• **MATERIAL PROVIDED**
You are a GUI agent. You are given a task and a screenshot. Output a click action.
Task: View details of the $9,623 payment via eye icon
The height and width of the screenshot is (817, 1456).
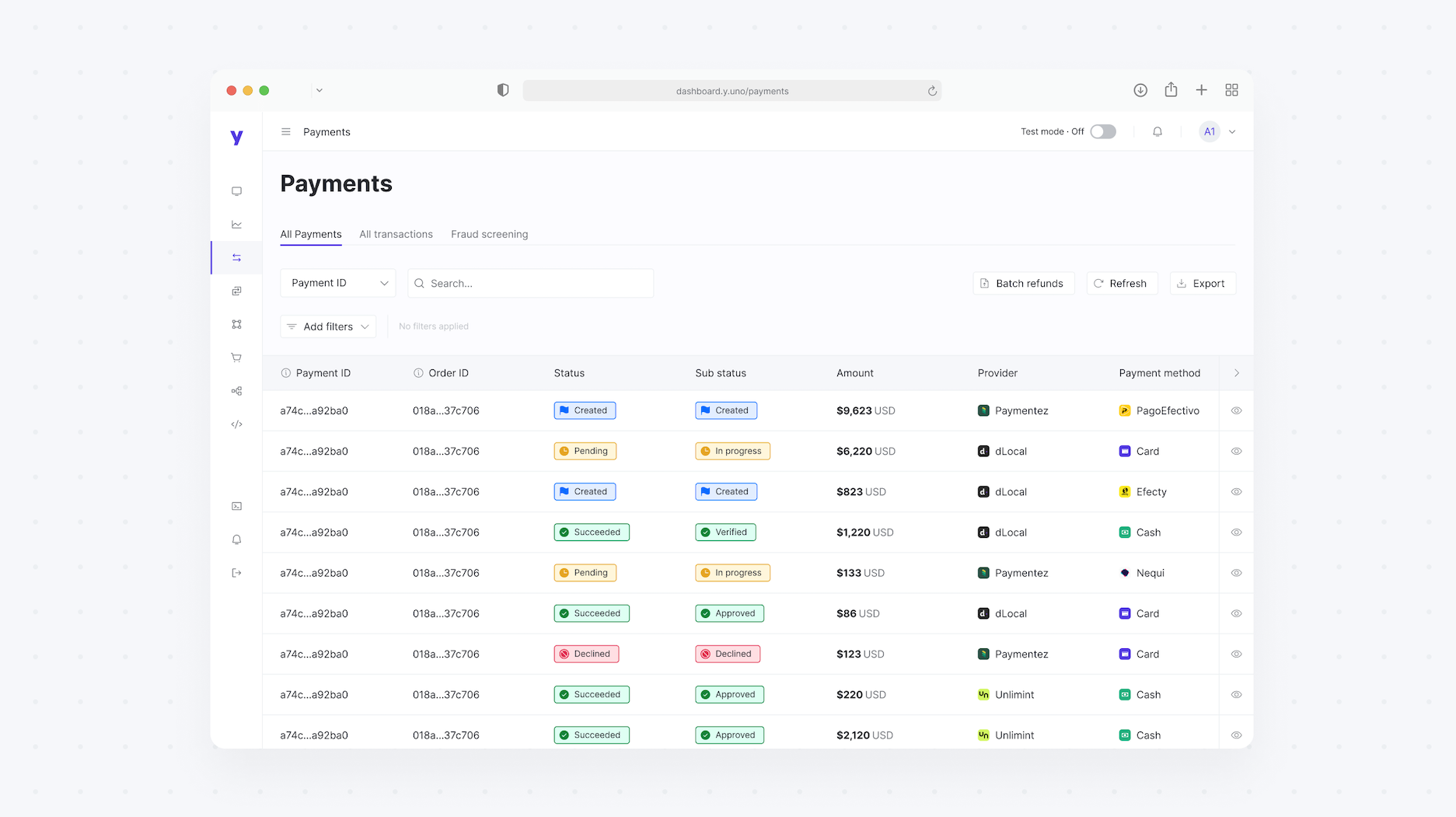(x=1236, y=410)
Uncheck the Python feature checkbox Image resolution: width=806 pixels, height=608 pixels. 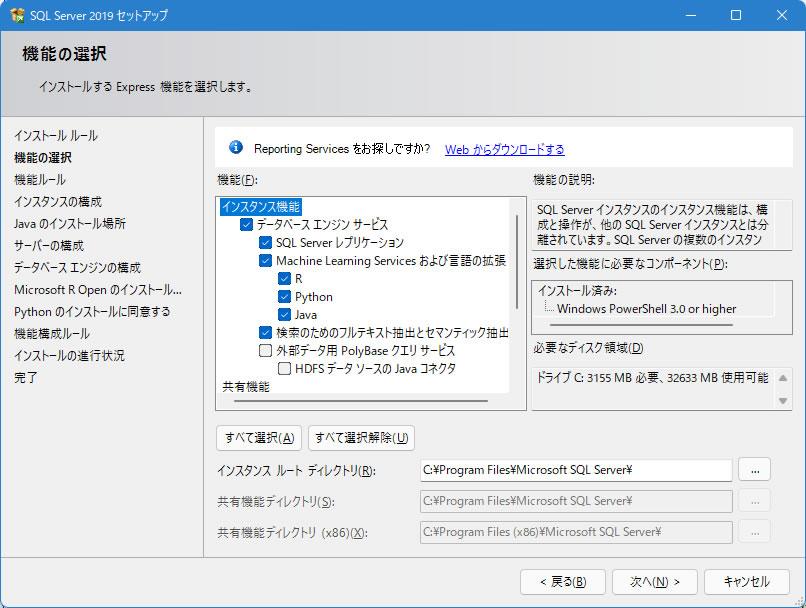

• **WHAT YOU WILL DO**
Print every record above exactly as written, leaving out the pictures.

• **TASK RESPONSE**
You are a GUI agent. You are given a task and a screenshot. Output a click action.
Task: View details of the $9,623 payment via eye icon
The height and width of the screenshot is (817, 1456).
(x=1236, y=410)
Uncheck the Python feature checkbox Image resolution: width=806 pixels, height=608 pixels. 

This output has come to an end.